Extraction of a structural short-range order descriptor from nanobeam electron diffraction patterns using a transfer learning approach
Junjie Wu, Timothy J. Rupert

TL;DR
This paper develops a transfer learning-based machine learning framework to quantitatively analyze nanobeam electron diffraction patterns, enabling better characterization of short-range order in amorphous solids.
Contribution
It introduces a transfer learning approach with a ResNet-18 model trained on simulated data to quantify structural short-range order from diffraction patterns.
Findings
The disorder parameter outperforms traditional Voronoi indices as a structural descriptor.
The model achieves low validation mean absolute error, indicating high accuracy.
It successfully generalizes to experimental diffraction data, demonstrating transferability.
Abstract
Amorphous solids exhibit structural short-range order despite lacking long-range crystalline order, with this structural descriptor found to be important for determining mechanical properties. Nanobeam electron diffraction offers a potential route for experimental characterization of structural short-range order, yet efforts to date have been primarily qualitative in nature.

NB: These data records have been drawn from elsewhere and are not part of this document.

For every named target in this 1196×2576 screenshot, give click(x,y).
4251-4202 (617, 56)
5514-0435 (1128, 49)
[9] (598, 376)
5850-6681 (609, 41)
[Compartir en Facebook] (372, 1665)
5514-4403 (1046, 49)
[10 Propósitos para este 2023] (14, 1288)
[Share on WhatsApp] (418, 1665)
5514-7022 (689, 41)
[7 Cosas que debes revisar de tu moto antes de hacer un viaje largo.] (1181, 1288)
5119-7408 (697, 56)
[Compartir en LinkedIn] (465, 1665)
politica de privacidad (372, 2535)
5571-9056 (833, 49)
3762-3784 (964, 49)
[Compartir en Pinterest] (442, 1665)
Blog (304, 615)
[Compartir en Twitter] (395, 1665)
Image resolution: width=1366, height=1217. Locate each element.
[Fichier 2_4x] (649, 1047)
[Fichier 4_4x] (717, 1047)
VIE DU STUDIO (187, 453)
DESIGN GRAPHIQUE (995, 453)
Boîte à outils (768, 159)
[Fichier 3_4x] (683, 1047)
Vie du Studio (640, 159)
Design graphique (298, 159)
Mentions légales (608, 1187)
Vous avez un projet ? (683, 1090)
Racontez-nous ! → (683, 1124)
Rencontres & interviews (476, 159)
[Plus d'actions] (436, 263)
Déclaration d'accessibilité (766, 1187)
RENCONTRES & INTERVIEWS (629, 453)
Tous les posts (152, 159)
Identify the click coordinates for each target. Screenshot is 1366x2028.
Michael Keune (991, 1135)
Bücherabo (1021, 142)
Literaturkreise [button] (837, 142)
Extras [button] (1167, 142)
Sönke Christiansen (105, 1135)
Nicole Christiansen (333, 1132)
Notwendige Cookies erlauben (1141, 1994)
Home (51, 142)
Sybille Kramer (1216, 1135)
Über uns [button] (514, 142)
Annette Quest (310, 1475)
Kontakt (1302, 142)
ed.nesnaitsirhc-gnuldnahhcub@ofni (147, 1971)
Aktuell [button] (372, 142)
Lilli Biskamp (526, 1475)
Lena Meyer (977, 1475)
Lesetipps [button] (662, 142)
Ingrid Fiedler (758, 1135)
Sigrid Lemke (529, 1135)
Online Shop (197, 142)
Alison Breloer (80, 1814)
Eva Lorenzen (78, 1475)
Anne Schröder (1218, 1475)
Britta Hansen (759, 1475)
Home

In this work, machine learning approaches based on transfer learning are used to enable quantitative analysis of nanobeam electron diffraction data from amorphous solids. A ResNet-18 model is trained on simulated diffraction patterns taken from different locations within simulated metallic glasses and amorphous grain boundary complexions in the Cu-Zr alloy system that were created with hybrid molecular dynamics and Monte Carlo simulations. The disorder parameter is found to be a superior target structural descriptor…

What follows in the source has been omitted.